■ Task requirements ■
Extend the forum thread about keeping bettas with other fish from the point where it stops.
— START OF Provided text —
# Keeping bettas with other fish?



## Zeph (Dec 1, 2008)

I recently set up a five gallon tank, complete with filter, light, heater, decor, and all that jazz. I've tested the water and it's ready for fish!

I would love to put a betta in the five gallon tank (I had them in bowls growing up but that's sad to me) but it seems excessive for such a little fish. Are there any fish that would do alright with a betta? I have a ballon bellied molly and three neon tetras in another tank that I was thinking about relocating, but the tetras are bright and the molly has large fins.

Any advice?


----------



## aunt kymmie (Jun 2, 2008)

I would not put tetras or a molly in the tank if it were me. I've got my betta in a six gal heavily planted tank. His tank mates are 6 otos. They all get along great. If I had it to do over again I would have done 6 pygmy cories instead. I'm sure there are many other choices but cories are just so darn cute!


----------



## willow (Sep 9, 2006)

hello and welcome.
advise......would be let your Betta have the tank to himself.
unless you have added filter media from an old tank,or preformed a
fishless cycle,how is the tank ready,just wondering. :-?


----------



## Zeph (Dec 1, 2008)

^ I filled it with dechlorinated water, put a plant from my established tank in, let it sit for three days, and I tested the water.

My question, however, was not about cycling.

Thanks kymmie, I'm going to take a look at the pygmy cories, maybe 4-5 would be better for a smaller tank? Should I introduce them or the betta to the tank first?


----------



## James (Jul 2, 2008)

I heard you can mix them with slow non agressive none flashy fish, so no big fins or anything


----------



## willow (Sep 9, 2006)
— END OF Provided text —
— START OF Recorded data —
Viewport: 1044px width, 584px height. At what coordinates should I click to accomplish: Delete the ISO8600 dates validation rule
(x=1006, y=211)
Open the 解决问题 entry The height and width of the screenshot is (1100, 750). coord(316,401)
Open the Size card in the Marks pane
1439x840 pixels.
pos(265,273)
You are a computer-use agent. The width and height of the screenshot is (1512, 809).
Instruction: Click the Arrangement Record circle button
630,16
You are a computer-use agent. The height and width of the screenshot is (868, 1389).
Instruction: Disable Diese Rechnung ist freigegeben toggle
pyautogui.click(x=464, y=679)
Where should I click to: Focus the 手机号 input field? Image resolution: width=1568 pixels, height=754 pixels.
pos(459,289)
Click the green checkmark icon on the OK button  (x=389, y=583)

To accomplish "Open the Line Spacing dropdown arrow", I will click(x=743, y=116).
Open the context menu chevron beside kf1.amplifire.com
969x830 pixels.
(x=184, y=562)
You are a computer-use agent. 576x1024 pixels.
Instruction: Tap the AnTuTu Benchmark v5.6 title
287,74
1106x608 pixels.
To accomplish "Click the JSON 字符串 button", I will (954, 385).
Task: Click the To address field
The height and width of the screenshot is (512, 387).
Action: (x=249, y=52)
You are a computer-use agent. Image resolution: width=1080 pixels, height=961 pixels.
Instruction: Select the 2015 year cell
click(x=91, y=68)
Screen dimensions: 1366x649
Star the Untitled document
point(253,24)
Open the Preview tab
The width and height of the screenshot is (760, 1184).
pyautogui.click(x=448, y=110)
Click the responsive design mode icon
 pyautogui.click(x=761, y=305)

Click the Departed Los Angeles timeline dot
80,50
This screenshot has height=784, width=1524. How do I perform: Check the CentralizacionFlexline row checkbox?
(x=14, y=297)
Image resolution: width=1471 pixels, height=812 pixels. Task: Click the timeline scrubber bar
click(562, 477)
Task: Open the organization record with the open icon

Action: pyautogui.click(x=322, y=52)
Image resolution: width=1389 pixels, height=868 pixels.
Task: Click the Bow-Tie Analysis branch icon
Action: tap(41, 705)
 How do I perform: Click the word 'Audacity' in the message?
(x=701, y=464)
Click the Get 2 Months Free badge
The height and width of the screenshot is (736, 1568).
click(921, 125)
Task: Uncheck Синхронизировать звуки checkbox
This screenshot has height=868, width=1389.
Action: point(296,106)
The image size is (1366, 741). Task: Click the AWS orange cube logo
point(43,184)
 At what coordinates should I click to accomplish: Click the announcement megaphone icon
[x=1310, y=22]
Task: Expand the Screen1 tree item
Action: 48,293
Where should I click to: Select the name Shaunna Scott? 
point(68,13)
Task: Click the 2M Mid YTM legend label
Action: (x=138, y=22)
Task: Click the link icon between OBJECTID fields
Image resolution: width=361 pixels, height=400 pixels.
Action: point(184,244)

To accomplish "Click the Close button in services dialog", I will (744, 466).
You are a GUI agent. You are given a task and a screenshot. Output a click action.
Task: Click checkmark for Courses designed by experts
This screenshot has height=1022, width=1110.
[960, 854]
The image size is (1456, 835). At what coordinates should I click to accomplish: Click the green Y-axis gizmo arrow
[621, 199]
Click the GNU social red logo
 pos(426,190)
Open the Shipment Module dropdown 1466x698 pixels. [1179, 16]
— END OF Recorded data —
■ Result for this task ■
Zeph;155336
My question said:


> i know it wasn't,i was just wondering.


----------



## aunt kymmie (Jun 2, 2008)

I had my otos in the tank first, then added the betta about three weeks later. My thinking is that it's better to add the betta last as bettas can be very territorial. If he's last in he'll be less inclined to be territorial. Make sure the cories you're getting are pygmies. You can easily have 6 as they are very tiny. They do best in groups so I'd get six, if it were me. 
Also, cories have delicate barbels. What type of substrate do you plan on using??

Willow asked the same cycling question I was going to ask but she beat me to it!!!


----------



## Wallaby (Nov 20, 2008)

Don't worry about a 5 gallon being excessive, my betta had a 14 gallon all to himself. Haha


----------



## iamntbatman (Jan 3, 2008)

The neons and molly are a bad idea. A large male betta can and will eat a neon tetra, and a molly gets too big for a 5g tank and may nip at the betta's fins. The pygmy cories are a great idea, so long as the tank is cycled completely (the cories are much more sensitive than bettas) and you've got an appropriate substrate such as smooth gravel or sand.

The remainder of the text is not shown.